### TASK TO CARRY OUT
Return the data below unchanged, without images.

### Screenshot grounding data
┄┄┄┄┄┄┄┄┄┄┄┄┄┄┄┄┄┄┄┄

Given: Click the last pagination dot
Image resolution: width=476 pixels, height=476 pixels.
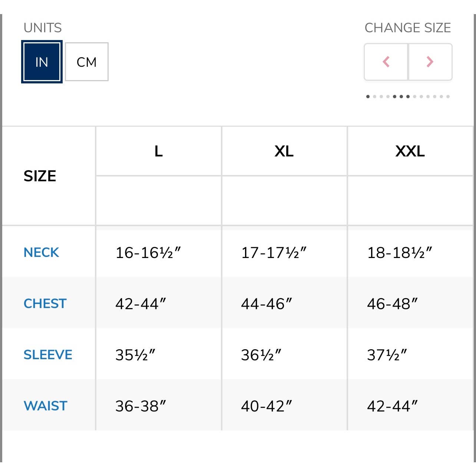Looking at the screenshot, I should tap(448, 96).
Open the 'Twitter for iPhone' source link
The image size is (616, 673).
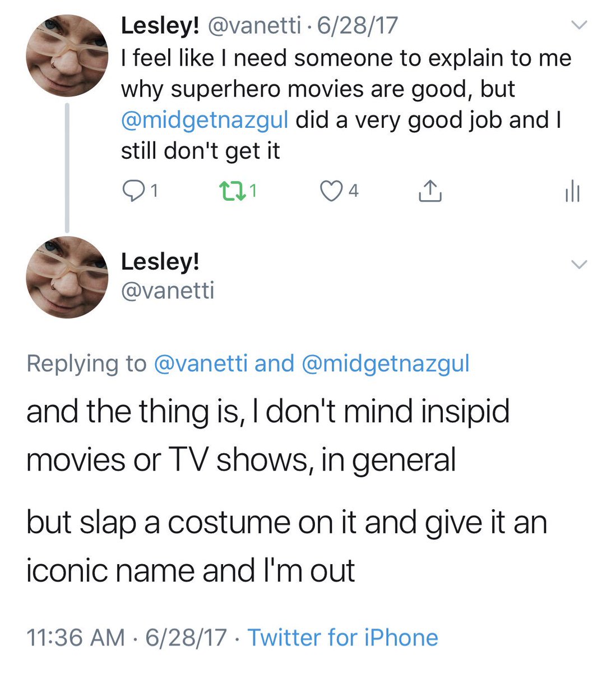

┄┄┄┄┄┄┄┄┄┄┄┄┄┄┄┄┄┄┄┄

### WRITTEN RESPONSE
Given: Click the last pagination dot
Image resolution: width=476 pixels, height=476 pixels.
Looking at the screenshot, I should tap(448, 96).
Open the 'Twitter for iPhone' source link
The image size is (616, 673).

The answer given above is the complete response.